Retailers and consumers who like big packs of Chilean blueberries will have to wait a little longer for them this season.
Because of the severe September freezes that put a dent in early season volumes, prices will likely be higher than usual, and as a result Chilean blueberries will ship in smaller packs for longer than they typically do, said Nolan Quinn, berry category director for Vancouver, British Columbia-based The Oppenheimer Group.
Typically, packaging options will lean towards 4.4- and 6-ounce containers until early December, Quinn.
This season, though, with early volumes down possibly by 20%, the small containers will likely be on shelves through Christmas, he said.
Pints should take over after Christmas, and there also will be larger club store packs in the New Year — though not at the price point some consumers might be used to.
“We’ll still have volumes, but the price will be a little higher than usual,” Quinn said.
It would be safe to say that the tiny 4.4-ounce container is not the preferred Chilean blueberry package of choice for Cindy Jewell, marketing director for Watsonville, Calif.-based California Giant Berry Farms.
Still, Jewell recognizes the pack’s vital role at the beginning of the deal, as long as it’s not the pack of preference for too long.

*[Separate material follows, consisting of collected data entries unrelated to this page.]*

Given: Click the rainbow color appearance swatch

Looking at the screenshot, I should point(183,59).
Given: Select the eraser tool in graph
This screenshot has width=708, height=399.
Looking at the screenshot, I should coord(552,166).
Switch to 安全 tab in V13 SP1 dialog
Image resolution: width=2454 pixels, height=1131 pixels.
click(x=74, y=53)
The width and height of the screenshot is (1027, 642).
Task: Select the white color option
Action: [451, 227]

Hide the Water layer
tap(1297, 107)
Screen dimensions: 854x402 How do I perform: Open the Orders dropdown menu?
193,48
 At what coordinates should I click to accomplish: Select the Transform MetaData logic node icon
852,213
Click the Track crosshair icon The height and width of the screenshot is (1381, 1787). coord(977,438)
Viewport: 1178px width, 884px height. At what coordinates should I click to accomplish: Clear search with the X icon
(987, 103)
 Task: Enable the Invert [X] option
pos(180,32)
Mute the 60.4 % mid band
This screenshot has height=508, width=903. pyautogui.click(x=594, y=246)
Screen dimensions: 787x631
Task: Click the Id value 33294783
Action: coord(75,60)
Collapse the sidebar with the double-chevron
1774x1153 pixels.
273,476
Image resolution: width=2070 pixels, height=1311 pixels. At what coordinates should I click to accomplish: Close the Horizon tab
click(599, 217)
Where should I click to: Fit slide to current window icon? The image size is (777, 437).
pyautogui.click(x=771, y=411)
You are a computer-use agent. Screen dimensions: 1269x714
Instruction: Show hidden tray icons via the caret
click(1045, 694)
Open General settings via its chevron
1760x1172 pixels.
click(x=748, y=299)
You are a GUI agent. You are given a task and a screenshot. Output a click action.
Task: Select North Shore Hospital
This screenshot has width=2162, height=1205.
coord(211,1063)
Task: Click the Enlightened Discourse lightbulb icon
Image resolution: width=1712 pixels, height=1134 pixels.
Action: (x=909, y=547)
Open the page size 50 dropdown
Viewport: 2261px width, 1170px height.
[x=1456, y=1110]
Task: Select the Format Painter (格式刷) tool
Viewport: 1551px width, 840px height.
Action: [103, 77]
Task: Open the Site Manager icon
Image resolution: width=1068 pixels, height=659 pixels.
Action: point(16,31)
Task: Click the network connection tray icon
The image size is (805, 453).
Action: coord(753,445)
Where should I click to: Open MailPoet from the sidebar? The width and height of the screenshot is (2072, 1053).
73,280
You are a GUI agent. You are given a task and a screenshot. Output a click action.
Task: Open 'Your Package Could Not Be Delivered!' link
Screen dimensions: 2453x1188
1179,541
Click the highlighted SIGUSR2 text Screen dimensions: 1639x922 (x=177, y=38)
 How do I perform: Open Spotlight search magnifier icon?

“Prices are really high initially — it’s why they pack in 4.4,” she said. “But after a few weeks, it switches to 6-ounces and pints.”
And going up even from there. California Giant has noticed increased demand in recent years for 18-ounce and 2-pound club store packs, Jewell said.
“They’re more affordable for consumers,” she said.
The September freezes could delay the traditional shift from 4.4-ounce and 6-ounce packs for Chilean blueberries by a month, said Mike Bowe, vice president of Dave’s Specialty Imports Inc., Coral Springs, Fla.
“Normally we see pints in the first part of December,” Bowe said. “This season it probably won’t be until the first part of January.”
In terms of overall trends, bigger is where it’s at when it comes to packaging Chilean blueberries, said Karen Brux, North American managing director of the San Carlos, Calif.-based Chilean Fresh Fruit Association.
“As blueberry consumption increases, so does packaging size,” Brux said. “We’re still seeing 4.4- and 6-ounce containers, along with pints, but there’s a growing percentage of blueberries now being sold in 18-ounce and even 2-pound packages.”